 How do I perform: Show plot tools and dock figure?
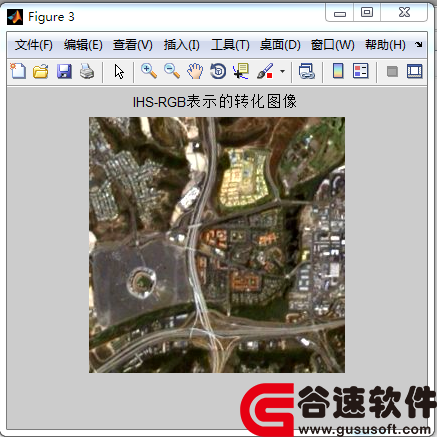coord(415,71)

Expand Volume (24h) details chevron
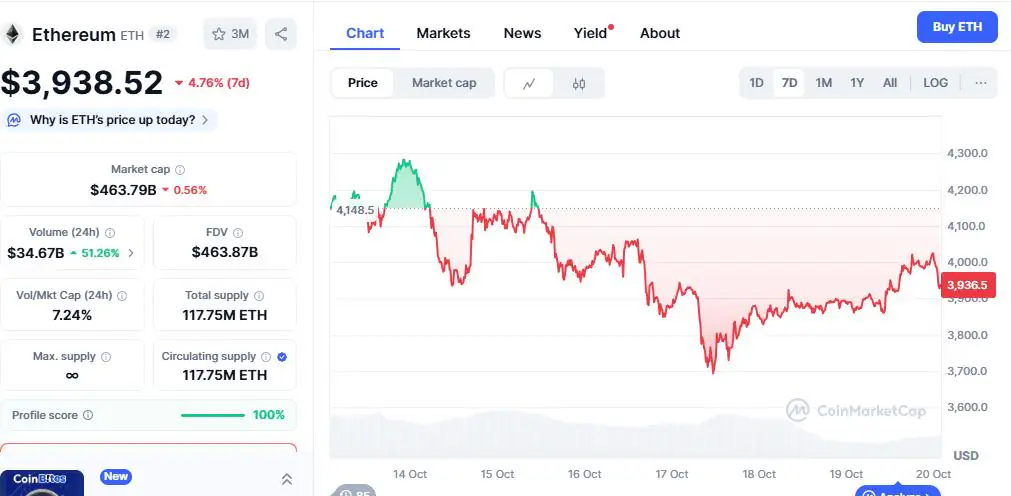[131, 253]
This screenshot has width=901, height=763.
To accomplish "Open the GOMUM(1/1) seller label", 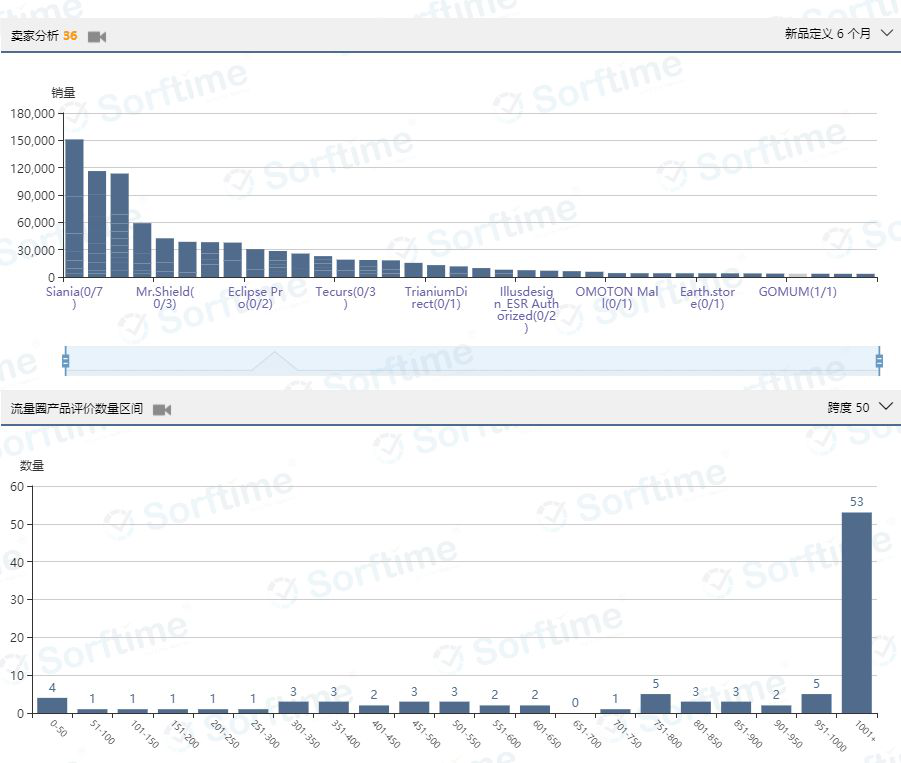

SET EXERCISE:
Reproduce all of the material above word for word, leaving out the pictures.

RESULT OF THE EXERCISE:
 How do I perform: Show plot tools and dock figure?
coord(415,71)

Expand Volume (24h) details chevron
[131, 253]
This screenshot has width=901, height=763.
To accomplish "Open the GOMUM(1/1) seller label", 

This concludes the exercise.